When I think about writing or modifying software without some way of knowing if my changes have had unintended consequences it makes me nervous - nervous in the way a pilot might feel if he were asked to fly a plane with no instrument cluster. Yet, on the other hand, when I spend more time fixing/maintaining/debugging tests than doing feature development it makes me think there has got to be a better way - the instrument panel exists for the benefit of the pilot, not vice versa.

At work we run a pretty wide variety of tests against our software - JUnit, JsUnit, and Selenium tests that span everything from short method-level tests to large functional tests that start up the server with a mock environment. The short JUnit tests have never given me a problem and they run very quickly, so they have a high utility/maintenance ratio. The Selenium tests, on the other hand, take somewhere in the range of an hour to run, seem to be somewhat flaky, and are difficult to troubleshoot. Most of the problem is not with the Selenium part, per-se, but with the way the tests are run as part of an automated build and the fact that server start-up takes a long time. The overall result, though, is that the utility/maintenance ratio is very low. It's frustrating to spend a lot of time maintaining something that isn't part of the core product and isn't actively improving the end-user's experience - especially when it keeps me from working on things that would.

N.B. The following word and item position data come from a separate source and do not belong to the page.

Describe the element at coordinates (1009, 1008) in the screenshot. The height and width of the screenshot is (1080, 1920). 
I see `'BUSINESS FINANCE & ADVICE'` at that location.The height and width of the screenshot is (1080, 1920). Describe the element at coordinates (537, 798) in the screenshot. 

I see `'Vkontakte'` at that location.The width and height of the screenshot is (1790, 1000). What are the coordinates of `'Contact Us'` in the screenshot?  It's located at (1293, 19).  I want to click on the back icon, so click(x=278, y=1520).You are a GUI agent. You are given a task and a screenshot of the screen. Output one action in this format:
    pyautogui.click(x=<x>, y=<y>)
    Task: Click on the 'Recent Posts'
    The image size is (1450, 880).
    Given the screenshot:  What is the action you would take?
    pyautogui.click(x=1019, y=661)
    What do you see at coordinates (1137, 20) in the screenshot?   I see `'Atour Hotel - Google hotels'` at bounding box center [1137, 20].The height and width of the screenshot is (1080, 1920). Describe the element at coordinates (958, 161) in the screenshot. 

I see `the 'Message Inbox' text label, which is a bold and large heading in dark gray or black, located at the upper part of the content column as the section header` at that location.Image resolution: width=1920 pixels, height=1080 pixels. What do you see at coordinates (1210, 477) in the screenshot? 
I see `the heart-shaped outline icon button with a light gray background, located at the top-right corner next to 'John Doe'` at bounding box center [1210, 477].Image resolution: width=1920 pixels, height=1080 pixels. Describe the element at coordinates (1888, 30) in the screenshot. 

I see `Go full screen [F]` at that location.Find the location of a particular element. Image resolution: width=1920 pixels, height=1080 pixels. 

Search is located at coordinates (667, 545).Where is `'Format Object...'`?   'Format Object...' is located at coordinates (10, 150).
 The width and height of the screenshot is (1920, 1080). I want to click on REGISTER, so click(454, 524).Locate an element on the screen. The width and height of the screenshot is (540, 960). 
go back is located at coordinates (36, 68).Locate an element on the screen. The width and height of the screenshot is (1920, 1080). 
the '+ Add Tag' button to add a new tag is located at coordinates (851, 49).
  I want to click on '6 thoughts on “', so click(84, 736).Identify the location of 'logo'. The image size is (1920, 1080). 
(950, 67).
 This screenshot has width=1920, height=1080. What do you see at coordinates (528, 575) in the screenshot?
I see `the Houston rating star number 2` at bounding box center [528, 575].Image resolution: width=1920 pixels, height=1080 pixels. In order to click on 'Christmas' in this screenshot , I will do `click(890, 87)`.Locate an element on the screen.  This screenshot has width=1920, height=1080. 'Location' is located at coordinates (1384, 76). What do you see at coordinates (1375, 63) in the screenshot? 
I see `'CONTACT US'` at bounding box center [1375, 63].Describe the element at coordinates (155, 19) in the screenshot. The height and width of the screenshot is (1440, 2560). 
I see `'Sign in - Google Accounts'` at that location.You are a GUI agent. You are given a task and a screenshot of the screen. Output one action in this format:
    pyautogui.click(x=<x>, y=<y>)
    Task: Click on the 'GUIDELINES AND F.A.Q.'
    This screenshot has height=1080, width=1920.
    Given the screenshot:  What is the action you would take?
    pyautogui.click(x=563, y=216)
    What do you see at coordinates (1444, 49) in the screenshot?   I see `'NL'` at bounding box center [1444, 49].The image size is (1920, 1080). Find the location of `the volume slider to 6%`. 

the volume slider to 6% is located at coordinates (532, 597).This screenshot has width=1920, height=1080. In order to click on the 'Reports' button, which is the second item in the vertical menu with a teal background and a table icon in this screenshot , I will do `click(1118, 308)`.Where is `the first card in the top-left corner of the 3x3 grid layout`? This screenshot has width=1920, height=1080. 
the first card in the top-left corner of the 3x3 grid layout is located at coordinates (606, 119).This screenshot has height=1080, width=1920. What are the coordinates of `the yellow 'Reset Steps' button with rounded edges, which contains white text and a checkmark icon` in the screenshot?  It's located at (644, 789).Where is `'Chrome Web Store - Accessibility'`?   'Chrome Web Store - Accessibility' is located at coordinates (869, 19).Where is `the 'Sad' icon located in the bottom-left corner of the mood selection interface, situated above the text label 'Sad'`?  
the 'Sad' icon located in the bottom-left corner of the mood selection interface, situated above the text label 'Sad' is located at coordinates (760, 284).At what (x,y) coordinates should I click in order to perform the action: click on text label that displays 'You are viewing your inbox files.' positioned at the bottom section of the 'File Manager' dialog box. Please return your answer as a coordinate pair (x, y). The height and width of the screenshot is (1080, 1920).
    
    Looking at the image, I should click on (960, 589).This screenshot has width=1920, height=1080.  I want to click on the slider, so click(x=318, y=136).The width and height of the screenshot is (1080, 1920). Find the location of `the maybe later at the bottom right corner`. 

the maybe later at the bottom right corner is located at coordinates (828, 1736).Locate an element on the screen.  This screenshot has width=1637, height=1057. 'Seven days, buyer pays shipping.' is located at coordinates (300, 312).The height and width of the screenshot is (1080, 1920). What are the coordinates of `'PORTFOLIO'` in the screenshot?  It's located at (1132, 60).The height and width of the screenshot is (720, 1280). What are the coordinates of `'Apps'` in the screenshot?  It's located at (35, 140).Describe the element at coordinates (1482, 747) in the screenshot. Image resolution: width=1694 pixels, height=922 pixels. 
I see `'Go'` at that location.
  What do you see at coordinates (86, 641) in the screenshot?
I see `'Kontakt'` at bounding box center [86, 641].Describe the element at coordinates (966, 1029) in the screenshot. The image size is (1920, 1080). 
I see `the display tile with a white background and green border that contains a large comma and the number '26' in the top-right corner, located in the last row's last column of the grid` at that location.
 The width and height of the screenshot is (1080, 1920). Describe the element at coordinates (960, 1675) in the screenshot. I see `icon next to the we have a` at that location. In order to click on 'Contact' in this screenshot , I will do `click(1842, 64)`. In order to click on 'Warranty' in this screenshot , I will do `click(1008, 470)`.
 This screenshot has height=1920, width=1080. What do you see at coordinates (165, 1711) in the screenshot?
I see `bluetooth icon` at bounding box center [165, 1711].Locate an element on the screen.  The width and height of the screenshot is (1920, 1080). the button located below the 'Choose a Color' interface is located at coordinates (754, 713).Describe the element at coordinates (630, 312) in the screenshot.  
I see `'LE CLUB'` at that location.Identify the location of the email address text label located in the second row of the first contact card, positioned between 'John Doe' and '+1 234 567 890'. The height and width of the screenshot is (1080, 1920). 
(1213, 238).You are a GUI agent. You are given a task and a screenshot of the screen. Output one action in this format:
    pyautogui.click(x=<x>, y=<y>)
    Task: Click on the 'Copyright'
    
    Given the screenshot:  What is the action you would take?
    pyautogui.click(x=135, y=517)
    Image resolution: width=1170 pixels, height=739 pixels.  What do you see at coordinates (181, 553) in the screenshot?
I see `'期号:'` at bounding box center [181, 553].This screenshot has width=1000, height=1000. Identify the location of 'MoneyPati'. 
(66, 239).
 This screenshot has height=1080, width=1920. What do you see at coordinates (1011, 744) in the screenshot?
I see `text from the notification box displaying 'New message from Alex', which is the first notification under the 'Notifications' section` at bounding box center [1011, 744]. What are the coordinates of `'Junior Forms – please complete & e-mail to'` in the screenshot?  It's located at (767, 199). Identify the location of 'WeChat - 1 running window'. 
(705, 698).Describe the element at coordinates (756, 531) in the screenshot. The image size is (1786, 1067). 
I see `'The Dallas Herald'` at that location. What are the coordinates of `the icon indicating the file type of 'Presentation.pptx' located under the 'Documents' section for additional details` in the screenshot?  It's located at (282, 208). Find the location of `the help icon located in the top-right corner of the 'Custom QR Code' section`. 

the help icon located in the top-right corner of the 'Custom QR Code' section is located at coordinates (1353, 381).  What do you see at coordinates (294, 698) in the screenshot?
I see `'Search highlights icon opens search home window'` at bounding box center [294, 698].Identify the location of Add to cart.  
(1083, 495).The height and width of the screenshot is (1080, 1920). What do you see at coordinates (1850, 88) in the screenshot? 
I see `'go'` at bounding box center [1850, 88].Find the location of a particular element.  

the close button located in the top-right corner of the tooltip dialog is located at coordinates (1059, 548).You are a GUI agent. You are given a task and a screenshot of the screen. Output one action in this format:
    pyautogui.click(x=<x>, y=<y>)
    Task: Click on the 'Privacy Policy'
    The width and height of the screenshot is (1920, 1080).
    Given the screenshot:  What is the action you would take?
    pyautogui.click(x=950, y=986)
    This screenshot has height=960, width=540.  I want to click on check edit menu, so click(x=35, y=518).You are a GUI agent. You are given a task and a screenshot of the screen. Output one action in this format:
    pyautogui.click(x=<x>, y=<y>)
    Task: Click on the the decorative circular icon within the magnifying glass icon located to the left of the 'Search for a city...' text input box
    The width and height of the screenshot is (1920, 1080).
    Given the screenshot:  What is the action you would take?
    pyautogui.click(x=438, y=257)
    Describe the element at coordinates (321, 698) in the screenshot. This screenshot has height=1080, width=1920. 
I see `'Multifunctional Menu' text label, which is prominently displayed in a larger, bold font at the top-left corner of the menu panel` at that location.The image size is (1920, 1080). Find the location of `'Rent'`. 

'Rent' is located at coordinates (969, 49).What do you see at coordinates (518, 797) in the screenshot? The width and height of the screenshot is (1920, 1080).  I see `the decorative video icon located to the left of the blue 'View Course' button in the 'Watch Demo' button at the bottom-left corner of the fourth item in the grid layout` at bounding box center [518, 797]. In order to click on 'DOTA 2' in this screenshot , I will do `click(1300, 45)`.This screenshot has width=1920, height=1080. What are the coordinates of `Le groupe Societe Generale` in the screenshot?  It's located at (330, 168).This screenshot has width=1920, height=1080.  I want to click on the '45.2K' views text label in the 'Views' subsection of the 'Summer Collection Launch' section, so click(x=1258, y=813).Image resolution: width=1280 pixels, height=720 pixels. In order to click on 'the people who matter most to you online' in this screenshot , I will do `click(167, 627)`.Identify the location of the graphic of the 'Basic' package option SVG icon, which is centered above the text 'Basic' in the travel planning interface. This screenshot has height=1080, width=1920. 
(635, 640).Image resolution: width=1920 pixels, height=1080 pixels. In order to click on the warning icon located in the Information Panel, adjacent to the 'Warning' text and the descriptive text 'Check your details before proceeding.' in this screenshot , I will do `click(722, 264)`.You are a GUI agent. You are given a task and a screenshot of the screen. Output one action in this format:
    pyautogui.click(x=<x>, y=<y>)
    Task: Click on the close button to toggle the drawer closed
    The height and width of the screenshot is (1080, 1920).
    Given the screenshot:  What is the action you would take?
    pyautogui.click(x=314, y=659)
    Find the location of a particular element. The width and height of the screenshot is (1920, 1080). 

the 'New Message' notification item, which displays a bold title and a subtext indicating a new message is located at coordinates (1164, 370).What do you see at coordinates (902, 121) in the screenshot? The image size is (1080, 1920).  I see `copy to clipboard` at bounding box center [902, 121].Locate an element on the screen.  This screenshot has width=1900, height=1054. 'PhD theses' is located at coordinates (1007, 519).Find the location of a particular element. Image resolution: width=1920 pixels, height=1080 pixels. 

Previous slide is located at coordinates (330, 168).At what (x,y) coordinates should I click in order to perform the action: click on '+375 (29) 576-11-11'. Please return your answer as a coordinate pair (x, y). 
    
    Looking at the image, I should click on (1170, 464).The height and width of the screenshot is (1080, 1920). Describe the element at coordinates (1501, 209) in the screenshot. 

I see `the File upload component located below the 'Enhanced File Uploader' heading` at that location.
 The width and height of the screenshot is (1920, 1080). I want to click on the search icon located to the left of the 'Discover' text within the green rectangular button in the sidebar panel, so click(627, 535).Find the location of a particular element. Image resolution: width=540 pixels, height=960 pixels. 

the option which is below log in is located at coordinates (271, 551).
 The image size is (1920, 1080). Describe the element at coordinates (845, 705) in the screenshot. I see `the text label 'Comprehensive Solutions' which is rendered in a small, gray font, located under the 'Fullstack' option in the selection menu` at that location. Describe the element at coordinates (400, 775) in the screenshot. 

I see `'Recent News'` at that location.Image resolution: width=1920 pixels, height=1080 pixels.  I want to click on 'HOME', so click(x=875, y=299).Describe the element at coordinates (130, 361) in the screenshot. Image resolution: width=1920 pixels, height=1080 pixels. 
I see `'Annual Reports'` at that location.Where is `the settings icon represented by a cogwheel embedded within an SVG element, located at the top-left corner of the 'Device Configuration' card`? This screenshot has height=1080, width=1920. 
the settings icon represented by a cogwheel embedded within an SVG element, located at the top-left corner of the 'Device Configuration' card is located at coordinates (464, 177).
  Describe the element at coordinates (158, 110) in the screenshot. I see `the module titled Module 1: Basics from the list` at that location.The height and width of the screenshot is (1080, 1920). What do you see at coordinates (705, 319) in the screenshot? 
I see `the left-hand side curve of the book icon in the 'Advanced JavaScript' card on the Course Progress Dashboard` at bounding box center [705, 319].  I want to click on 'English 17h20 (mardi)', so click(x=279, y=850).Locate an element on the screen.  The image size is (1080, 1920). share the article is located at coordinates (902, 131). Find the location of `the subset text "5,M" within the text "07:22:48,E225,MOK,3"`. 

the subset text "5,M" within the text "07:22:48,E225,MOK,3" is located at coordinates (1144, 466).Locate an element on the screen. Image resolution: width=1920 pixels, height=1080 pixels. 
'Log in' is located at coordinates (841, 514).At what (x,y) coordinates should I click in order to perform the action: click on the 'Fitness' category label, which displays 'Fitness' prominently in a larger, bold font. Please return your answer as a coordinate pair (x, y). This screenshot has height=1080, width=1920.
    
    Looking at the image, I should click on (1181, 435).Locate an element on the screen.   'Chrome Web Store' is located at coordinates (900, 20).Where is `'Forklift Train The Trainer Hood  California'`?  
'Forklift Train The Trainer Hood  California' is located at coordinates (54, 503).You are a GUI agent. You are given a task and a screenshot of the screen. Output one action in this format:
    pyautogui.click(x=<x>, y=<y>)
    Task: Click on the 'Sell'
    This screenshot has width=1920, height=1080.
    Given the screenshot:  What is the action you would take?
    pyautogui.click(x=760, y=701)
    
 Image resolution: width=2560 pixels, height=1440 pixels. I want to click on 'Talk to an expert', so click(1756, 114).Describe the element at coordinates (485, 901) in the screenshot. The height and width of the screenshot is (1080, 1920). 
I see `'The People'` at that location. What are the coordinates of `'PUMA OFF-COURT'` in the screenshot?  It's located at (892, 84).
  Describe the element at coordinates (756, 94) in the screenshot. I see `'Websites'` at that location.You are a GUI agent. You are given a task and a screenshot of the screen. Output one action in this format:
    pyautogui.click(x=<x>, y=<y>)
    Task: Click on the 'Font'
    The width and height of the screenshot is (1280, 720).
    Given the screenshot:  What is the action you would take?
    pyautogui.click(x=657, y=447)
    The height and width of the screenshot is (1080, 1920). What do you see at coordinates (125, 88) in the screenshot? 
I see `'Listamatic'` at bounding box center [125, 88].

As a result, I've come to the conclusion that when the utility/maintenance ratio for a test suite drops below some value N you should consider it broken and take steps to fix it. I'm not sure what the specific fix is, but you should either decrease the amount of time you have to spend in maintenance or increase the utility of the tests dramatically. Since it's easier to measure time spent in maintenance I'd start there. The utility of a test suite tends to be binary - it either catches a problem or it doesn't.